FIG. 12 shows a plan sifter 15 having a coarse sieve 61, a medium sieve 62 and a fine sieve 63. Ground grain 20, which contains coarser ground product, finer ground product 22 and bran 23, is conveyed into the plan sifter 15, such that the ground grain can be separated into a plurality of fractions of different size. The coarse sieve 61 has a mesh size of 1120 μm, the medium sieve 62 a mesh size of 560 μm and the fine sieve 63 a mesh size of 280 μm. The ground grain 20 is therefore separated into three fractions, wherein the first fraction has a size range of 1160 μm to 560 μm, the second fraction a size range of less than 560 μm to 280 μm, and the third fraction a size range of less than 280 μm. Here, the first fraction and the second fraction are classified as coarser ground product 21 and contain bran 23. These two fractions are thereupon conveyed according to FIG. 1, for example, into a material bed roller mill.
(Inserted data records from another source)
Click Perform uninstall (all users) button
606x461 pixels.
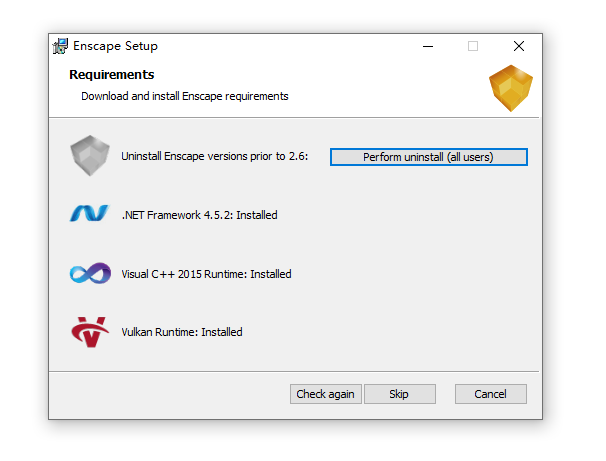pos(429,157)
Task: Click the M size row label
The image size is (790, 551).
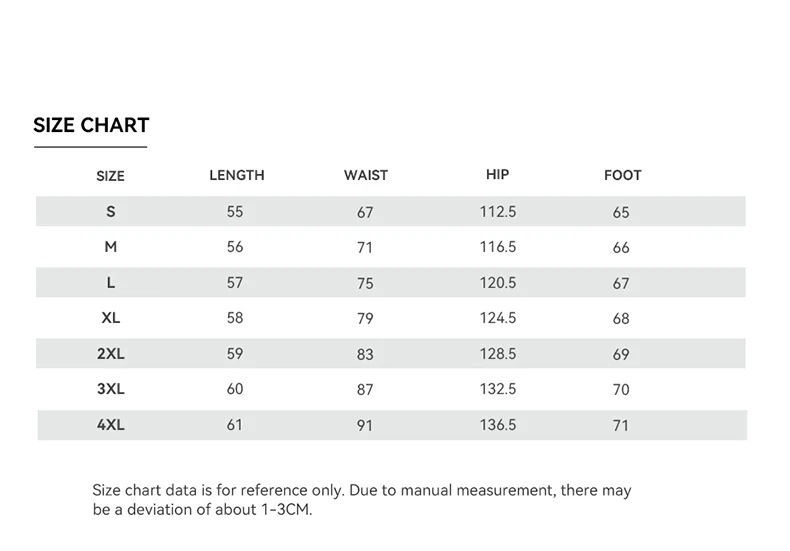Action: coord(110,247)
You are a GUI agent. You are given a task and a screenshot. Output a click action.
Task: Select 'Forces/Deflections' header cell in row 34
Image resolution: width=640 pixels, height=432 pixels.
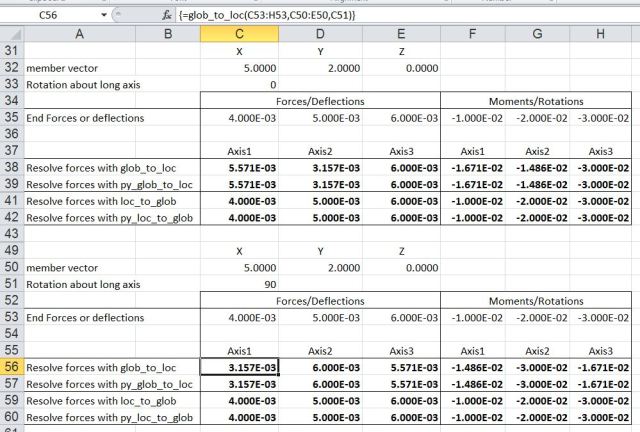coord(319,101)
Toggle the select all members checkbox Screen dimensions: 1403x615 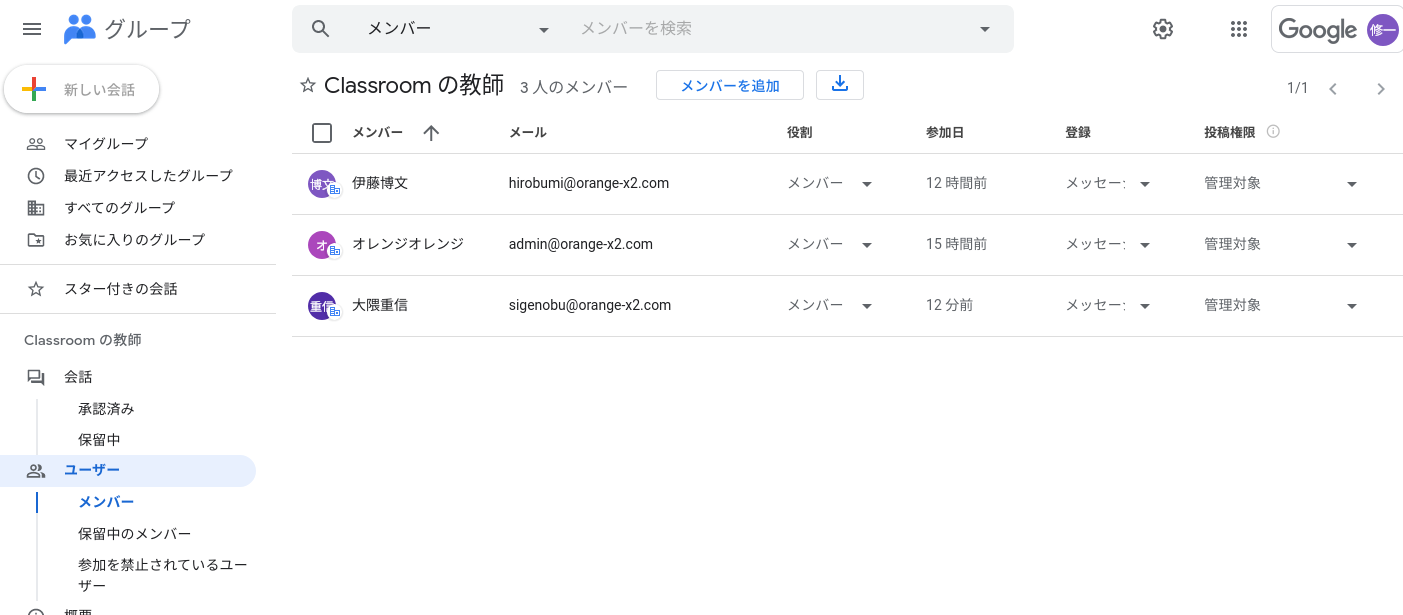(x=322, y=133)
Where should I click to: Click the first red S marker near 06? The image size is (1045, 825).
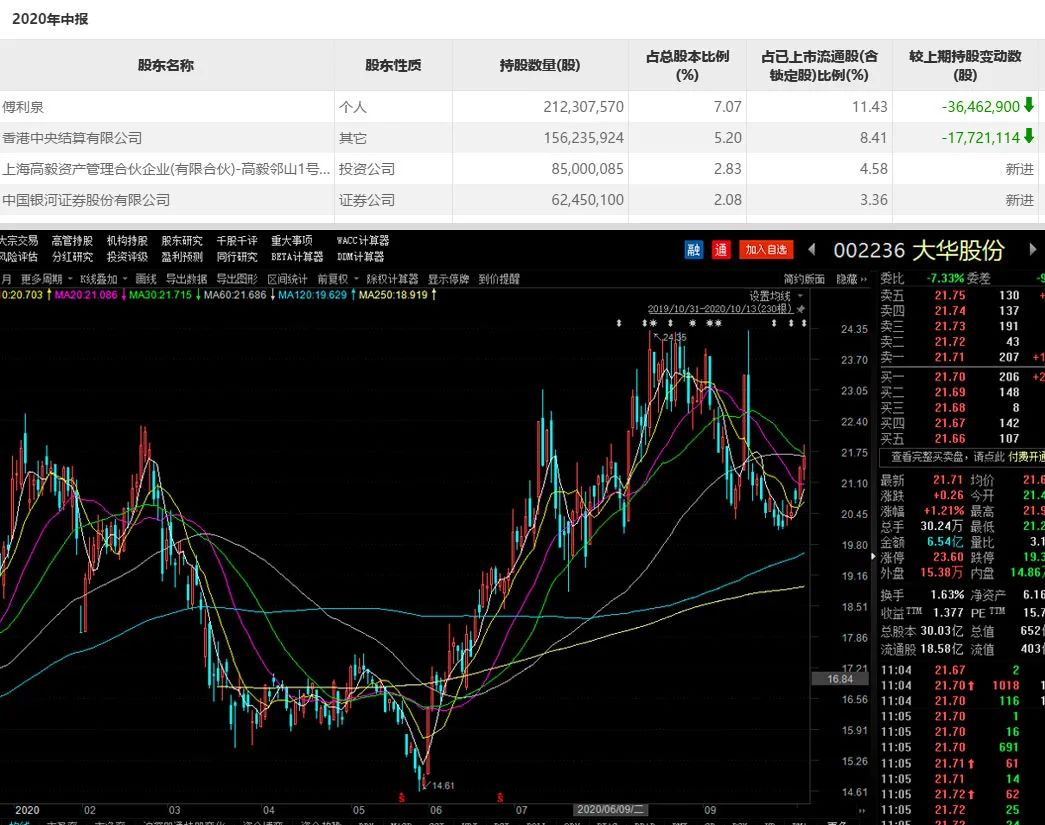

The third fraction, which contains finer ground product 22 and bran 23, is conveyed according to FIG. 1, for example, into a zigzag sifter according to FIG. 10 for separating the bran.

Claims

The invention claimed is:

1. A method for grinding cereal grain to produce flour and/or semolina from said cereal grain in a cereal grain material bed roller mill, the method comprising the steps of:

setting a pressure exerted on rollers of said cereal grain material bed roller mill in a direction of a roller gap between said rollers of said cereal grain material bed roller mill, wherein a specific grinding force of less than 3 N/mm²is set;

configuring said cereal grain material bed roller mill such that said roller gap is variable during said grinding, whereby, during said grinding, said roller gap varies in such a way that an increase in a volume of said cereal grain in said roller gap leads to an increase in said roller gap;

providing a surplus of said cereal grain via a filled material duct or hopper, thereby producing a material bed of said cereal grain in a draw-in region immediately upstream of said roller gap;

rotating said rollers at different speeds;

drawing said cereal grain into said roller gap by said rollers from said material bed to form a packed particle fill in said variable roller gap between said rollers; and

grinding said cereal grain in said packed particle fill of said cereal grain in said variable roller gap to produce said flour and/or semolina;

wherein said cereal grain material bed roller mill comprises said rollers, at least one feed opening, said draw-in region upstream of said rollers, said variable roller gap between said rollers and at least one delivery opening.

2. The method as claimed in claim 1, wherein said cereal grain is bread wheat, durum wheat, maize or buckwheat.

3. The method as claimed in claim 1, wherein said pressure set on said rollers in the direction of said roller gap is set so that said cereal grain is heated, during grinding, by less than 59° F. (15° C.).

4. The method as claimed in claim 1, wherein said variable grinding roller gap remains larger than a particle size of a majority of said cereal grain.